COPY.
Minute relating to British North Borneo Migration,
On the 16th. November Mr. Young Riddell called on
the Colonial Secretary and during a general conversation mention-
-ed that he had heard emigration to Borneo was stopped and that
he was afraid the planters would connect this stoppage with his
appointment. The Colonial Secretary telegraphed to Mr. Lamperski of Messrs. Melchers and Company who is in charge of emigration.
2.
Sometime ago the work of the examination of
emigrants going to British North Borneo was transferred from Mr.
Breen of the Registrar-General's Office to Mr. Lloyd, and Mr.

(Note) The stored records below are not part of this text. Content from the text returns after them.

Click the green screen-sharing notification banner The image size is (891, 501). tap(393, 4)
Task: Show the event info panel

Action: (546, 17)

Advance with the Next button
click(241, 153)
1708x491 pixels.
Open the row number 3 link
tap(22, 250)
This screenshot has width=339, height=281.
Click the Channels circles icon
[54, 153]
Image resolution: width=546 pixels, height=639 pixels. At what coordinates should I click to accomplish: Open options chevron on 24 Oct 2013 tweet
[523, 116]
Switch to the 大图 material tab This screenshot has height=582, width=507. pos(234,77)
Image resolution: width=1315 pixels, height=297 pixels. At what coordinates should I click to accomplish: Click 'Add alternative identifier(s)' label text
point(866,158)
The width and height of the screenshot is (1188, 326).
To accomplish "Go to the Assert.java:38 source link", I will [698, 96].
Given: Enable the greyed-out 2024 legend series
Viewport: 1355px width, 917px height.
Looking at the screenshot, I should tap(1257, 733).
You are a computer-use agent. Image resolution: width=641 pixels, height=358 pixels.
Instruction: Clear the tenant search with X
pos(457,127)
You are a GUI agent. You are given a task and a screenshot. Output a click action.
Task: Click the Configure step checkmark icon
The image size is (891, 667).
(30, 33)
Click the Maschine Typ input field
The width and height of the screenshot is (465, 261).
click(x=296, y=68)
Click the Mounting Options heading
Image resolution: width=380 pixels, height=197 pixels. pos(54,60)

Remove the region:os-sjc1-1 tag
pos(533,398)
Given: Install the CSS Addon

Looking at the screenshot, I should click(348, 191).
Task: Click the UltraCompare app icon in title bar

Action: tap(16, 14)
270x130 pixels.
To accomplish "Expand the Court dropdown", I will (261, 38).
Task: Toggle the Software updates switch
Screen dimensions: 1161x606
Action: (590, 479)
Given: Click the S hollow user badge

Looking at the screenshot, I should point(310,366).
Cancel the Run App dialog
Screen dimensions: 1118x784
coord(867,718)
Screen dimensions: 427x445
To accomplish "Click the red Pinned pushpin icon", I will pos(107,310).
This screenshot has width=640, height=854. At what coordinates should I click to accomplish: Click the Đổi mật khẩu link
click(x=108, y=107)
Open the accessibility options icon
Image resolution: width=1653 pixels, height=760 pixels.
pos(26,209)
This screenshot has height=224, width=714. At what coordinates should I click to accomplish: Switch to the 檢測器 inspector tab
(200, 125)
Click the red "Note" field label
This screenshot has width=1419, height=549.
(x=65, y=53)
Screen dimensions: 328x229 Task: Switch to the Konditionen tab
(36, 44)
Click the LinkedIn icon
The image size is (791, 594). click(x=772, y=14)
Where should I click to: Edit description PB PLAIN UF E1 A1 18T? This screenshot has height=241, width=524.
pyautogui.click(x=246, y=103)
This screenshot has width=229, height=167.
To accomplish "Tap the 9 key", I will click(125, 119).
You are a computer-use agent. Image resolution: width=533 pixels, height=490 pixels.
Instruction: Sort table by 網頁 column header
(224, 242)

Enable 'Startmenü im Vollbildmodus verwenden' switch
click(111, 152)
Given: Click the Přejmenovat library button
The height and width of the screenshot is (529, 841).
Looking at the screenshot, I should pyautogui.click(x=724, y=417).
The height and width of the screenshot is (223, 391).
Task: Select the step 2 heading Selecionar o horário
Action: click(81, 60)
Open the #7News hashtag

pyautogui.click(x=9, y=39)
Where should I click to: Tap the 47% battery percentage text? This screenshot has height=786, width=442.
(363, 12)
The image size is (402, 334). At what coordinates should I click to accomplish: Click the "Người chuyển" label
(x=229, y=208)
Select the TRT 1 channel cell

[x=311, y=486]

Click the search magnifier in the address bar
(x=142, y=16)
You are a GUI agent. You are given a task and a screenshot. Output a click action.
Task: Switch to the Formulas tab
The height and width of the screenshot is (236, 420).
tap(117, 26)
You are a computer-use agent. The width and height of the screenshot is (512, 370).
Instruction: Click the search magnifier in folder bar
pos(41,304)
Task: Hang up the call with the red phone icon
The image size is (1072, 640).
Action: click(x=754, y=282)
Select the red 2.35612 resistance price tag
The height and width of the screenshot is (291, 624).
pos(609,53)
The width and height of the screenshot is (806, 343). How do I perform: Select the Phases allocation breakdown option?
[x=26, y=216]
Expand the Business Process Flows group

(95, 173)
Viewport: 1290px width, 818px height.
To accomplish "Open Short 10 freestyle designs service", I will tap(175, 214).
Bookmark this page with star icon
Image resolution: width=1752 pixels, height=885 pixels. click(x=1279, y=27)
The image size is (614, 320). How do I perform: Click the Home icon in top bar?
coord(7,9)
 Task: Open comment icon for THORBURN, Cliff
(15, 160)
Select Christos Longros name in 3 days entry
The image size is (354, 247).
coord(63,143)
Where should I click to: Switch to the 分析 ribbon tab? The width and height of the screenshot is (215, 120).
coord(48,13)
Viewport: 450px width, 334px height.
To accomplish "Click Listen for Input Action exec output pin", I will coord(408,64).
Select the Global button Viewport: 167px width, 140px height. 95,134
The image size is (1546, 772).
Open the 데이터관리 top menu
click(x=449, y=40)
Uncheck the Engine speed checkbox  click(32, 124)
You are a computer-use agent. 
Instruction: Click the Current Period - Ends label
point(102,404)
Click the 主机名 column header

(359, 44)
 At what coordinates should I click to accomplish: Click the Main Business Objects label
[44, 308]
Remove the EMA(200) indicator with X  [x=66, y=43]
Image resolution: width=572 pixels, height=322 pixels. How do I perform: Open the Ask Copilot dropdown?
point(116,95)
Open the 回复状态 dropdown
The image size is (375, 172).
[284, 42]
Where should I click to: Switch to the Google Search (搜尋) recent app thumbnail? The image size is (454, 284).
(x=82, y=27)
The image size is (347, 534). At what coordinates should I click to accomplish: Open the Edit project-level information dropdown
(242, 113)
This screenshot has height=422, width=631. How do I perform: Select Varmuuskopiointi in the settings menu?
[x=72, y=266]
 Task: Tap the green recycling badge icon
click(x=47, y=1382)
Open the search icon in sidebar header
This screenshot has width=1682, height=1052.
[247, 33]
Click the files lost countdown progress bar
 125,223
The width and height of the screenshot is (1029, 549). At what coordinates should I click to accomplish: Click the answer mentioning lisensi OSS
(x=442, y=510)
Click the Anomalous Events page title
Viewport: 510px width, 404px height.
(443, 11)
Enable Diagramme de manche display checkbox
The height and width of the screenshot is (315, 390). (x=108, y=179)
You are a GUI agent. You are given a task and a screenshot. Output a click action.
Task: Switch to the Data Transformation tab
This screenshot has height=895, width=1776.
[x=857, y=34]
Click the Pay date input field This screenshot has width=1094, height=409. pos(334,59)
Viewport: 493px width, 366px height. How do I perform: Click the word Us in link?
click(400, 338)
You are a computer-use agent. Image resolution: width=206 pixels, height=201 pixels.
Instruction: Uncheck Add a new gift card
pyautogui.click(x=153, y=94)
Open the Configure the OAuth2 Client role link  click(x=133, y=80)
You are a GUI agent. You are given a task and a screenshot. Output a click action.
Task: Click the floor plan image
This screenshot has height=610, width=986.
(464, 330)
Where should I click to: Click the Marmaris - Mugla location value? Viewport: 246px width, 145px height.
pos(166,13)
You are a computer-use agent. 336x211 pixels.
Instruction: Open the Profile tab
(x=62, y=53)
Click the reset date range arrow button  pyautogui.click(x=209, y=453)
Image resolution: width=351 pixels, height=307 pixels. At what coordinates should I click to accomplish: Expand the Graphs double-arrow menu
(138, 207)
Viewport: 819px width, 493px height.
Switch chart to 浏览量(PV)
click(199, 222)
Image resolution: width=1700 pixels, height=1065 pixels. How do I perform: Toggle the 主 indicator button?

Lloyd was directed to pay particular attention to it, as it was
believed that there was more fraud in connection with it than
with emigration to other parts. Mr. Lloyd's strictness brought Mr. Lamperski and Mr. Lammert two recruiting agents
to see
the Registrar-General and they made allegations against Mr. Lloyd's interpreter and produced figures which shewed that more than 50 per cent of the coolies were rejected. The Registrar- -General told them that he would direct Mr. Lloyd to arrange for them to be present at the next examination, and that in the mean- time he would ascertain the exact figures regarding rejection. These figures did not substantiate Mr. Lamperski's assertions, and Mr. Lamperski was told so, and nothing more was heard of the
matter.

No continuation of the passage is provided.